Content starts
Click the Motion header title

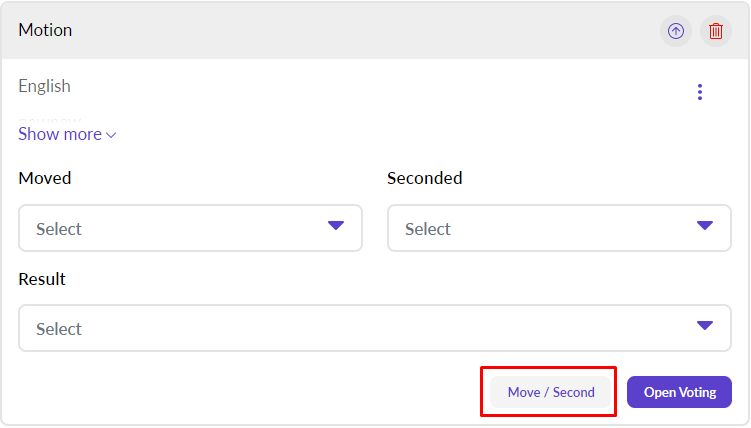(45, 30)
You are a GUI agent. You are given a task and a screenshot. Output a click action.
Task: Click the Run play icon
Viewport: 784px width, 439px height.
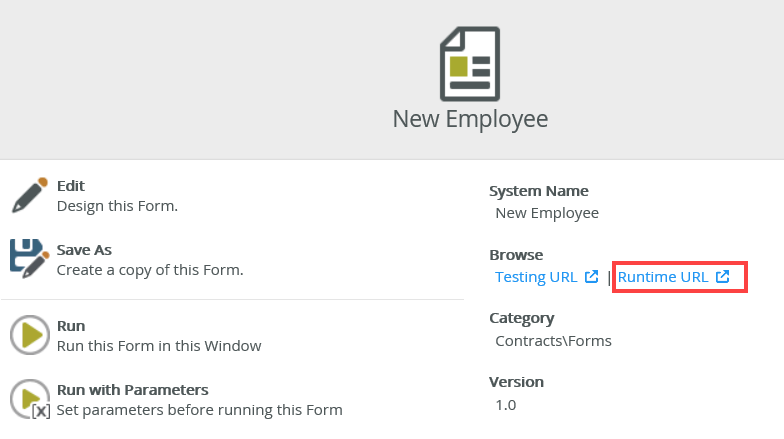(x=29, y=335)
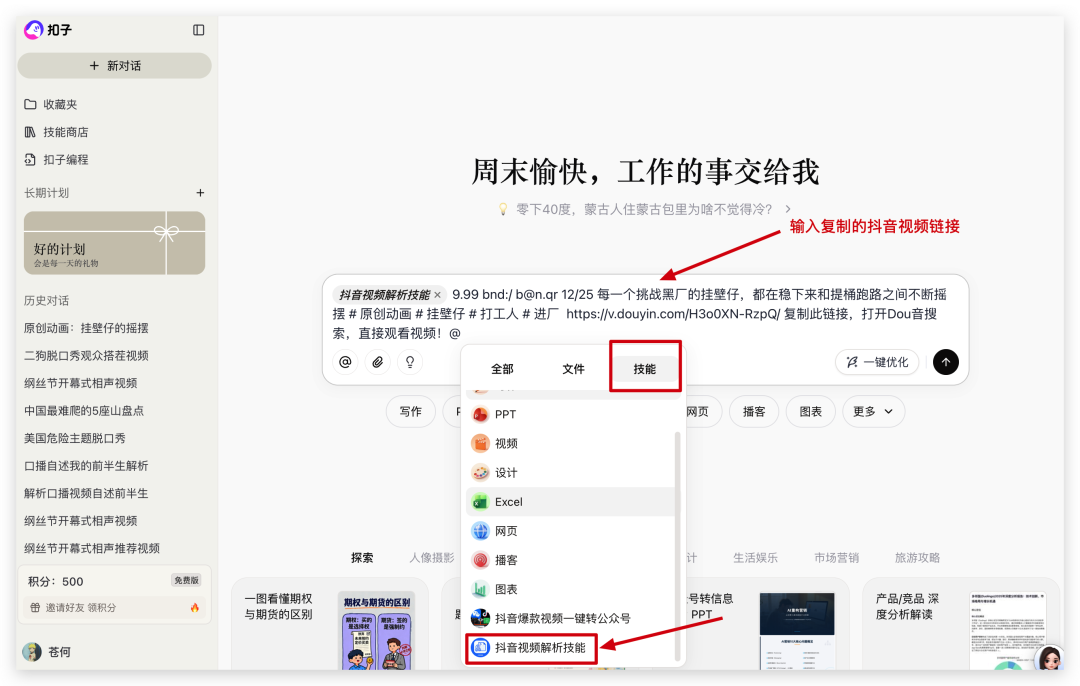
Task: Switch to the 技能 tab
Action: (x=645, y=368)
Content ends
**Exercise objective**.
Your answer must be the entries written out word for word, without their pictures.

**Response to the exercise**.
Click the Motion header title

(45, 30)
You are a GUI agent. You are given a task and a screenshot. Output a click action.
Task: Click the Run play icon
Viewport: 784px width, 439px height.
(x=29, y=335)
Task: Switch to the 技能 tab
Action: (x=645, y=368)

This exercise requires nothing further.